Quote: I don't disagree with NOP's moral stance, but I do disagree, once again, with his advice. I think the fact that he is so HD sort of gives him a blindspot which allows him to believe that HDW will find success by treating their LDH's like LDW.
I don't have a problem with disagreement.
What I do find offensive is that rather than point out *how* you disgree with the opinion, you instead used a verbal shiv to discount *him* based on his openness about his/our past.
It stands to reason that we all offer our opinions which are going to be colored by our personality, our current life, our past.
Quote: . I agree that GEL is doing the right thing by being more affectionate with her H but I also believe that there is a definite limit to taking this approach with a man, even a very LD man.
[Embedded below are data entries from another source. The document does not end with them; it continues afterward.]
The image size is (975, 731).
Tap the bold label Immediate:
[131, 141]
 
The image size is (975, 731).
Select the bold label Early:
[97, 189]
I know that one of the assertions I have heard repeatedly by many of the men posting here is that they miss receiving affection from their wives. Reading sociological literature shows that affection is usually listed as one of the basic human needs. How that affection is expressed will have to be modulated to fit into each relationship.
Perhaps you perceive affection as something clingy and cuddly and it can often be expressed that way. But I think the base of affection is actually regard, attachment, and tenderness of heart toward another person. How that actually gets expressed can vary.
I think Jenny's point is that increased affection doesn't necessarily "soften" up a guy towards lovemaking in the same way that it might for an LDW.
The only way that affection leads to sex, in my home, is if that affection directly stimulates him and causes him to get hard. Otherwise, he just eats it up for what it is--tenderness of heart towards another person. Very well put, btw!
Quote: I think Jenny's point is that increased affection doesn't necessarily "soften" up a guy towards lovemaking in the same way that it might for an LDW.
I don't think that my showing my H the type of affection he needs is necessarily going to warm him up towards lovemaking directly...BUT...I do see how meeting this need can lead to the feeling of being cared for & loved...and that in turn can alter how he feels about ML. I'm already seeing this in him.
But I emphasize again...that "affection" can vary from person to person.
Quote: I think Jenny's point is that increased affection doesn't necessarily "soften" up a guy towards lovemaking in the same way that it might for an LDW.
In my experience, increased expressions of affection in a broken relationship are mostly annoying and treated with suspicion and avoidance behaviors.
From reading here, many of the HDHs have attempted expressions of affection toward their LDWs only to see it hit an impenetrable wall. So, I don't know what, if any difference there might be between genders and how they receive/perceive affection.
(With spring springing and my garden thumb itching), I see affection as a relationship fertilizer. Throwing it on a weedy bed isn't going to get you a bed of flowers. And if there is one lonely flower in there strugging, the weeds will overwhelm it. Relationships, like the flower bed, have to be rid of a portion of the weeds, or at least have some sort of anti-weed program going on before there will be much benefit to the flower from the fertilizer.
Affection, in marriages that have more pluses than minuses, is just the outward expression of the care, respect, *enjoyment* that you have inside for your spouse.
Does that mean that being the recepient of affection will make your spouse horny? No. What it does is cause your spouse's heart to be turned toward you in a positive way.